B.R. Martin describes an emerging technology as a technology the use of which will benefit many sectors of the economy and/or society
[4]. L. Porter, J.D. Roessner, X-Y. Jin and N.C. Newman define emerging technologies in the next 15 years as those that can have a significant impact on the economy
[5]. B.C. Stahl identifies emerging technologies as those that have the potential to gain social validity in the next 10 to 15 years
[6]. According to N. Corrocher, F. Malerba and F. Montobbio, the development of emerging technologies refers to technical, institutional and social changes
[7]. This may have unintended consequences that increase uncertainty and ambiguity. Other important characteristics of emerging technology, according to D. Rotolo, D. Hicks and B. R. Martin, include radical novelty, relatively fast growth, coherence, and prominent impact
[8]. M. Halaweh, on the other hand, lists the following attributes of an emerging technology: uncertainty, network effect, costs, unobvious impact, availability. These are not yet fully investigated
[9]. According to Veletsianos, an emerging technology
[10]: (a) may or may not be a new technology (depending on the context, an emerging technology may appear in one context, i.e., place, domain, or application, even though it is considered to exist in another
[9]); (b) can be described as an evolving organism that exists in a state of “coming to being” and experience hype cycles; (c) satisfies the “not yet” criteria of not yet being fully understood and not yet being fully researched; (d) is potentially disruptive, but its potential is mostly unfulfilled. There is no final consensus-based definition of emerging technology due to different research perspectives, which in turn may lead to misinterpreting this term
[8],[9]. The only certain feature—as R. Srinivasan has shown—of an emerging technology is the high degree of uncertainty associated with it
[11]. This is due to the specificity of an emerging technology, whereby its future development is not based on well-established knowledge and is therefore difficult to estimate
[6],[12]. Furthermore, the uncertainty of emerging technology development refers, as M. Halaweh points out, to many variables, the values of which are unknown, unpredictable or unstable. This fact has a strong connection with the specificity of the future per se, which, according to K. Cuhls
[13] and others
[14][15][16], is unknown and unpredictable; however, broad, general directions can be reasonably guessed or anticipated by foresight studies.
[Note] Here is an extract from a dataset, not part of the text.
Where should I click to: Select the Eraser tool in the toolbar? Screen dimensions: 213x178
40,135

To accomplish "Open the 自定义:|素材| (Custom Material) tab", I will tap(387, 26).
One of the overriding aims of anticipation activities should be the identification, comprehension and management of uncertainty. Situations of uncertainty—in terms of foresight—are those wherein it is impossible to predict what impact the decision will have, but different outcomes for these impacts can be anticipated[17]. In this process it could be very useful to explore different types of futures (of the development of emerging technologies) in their relationship with knowledge and foreknowledge ranges.
For further time horizons, especially in complex systems such as Industry 4.0, uncertainty increases and deepens, while the predictability of the development of the studied phenomena decreases. This results from, among other things, the complexity of the features, structures and behaviors of the analyzed systems, which usually go beyond the area observed and verified by the available knowledge, both subjectively and objectively.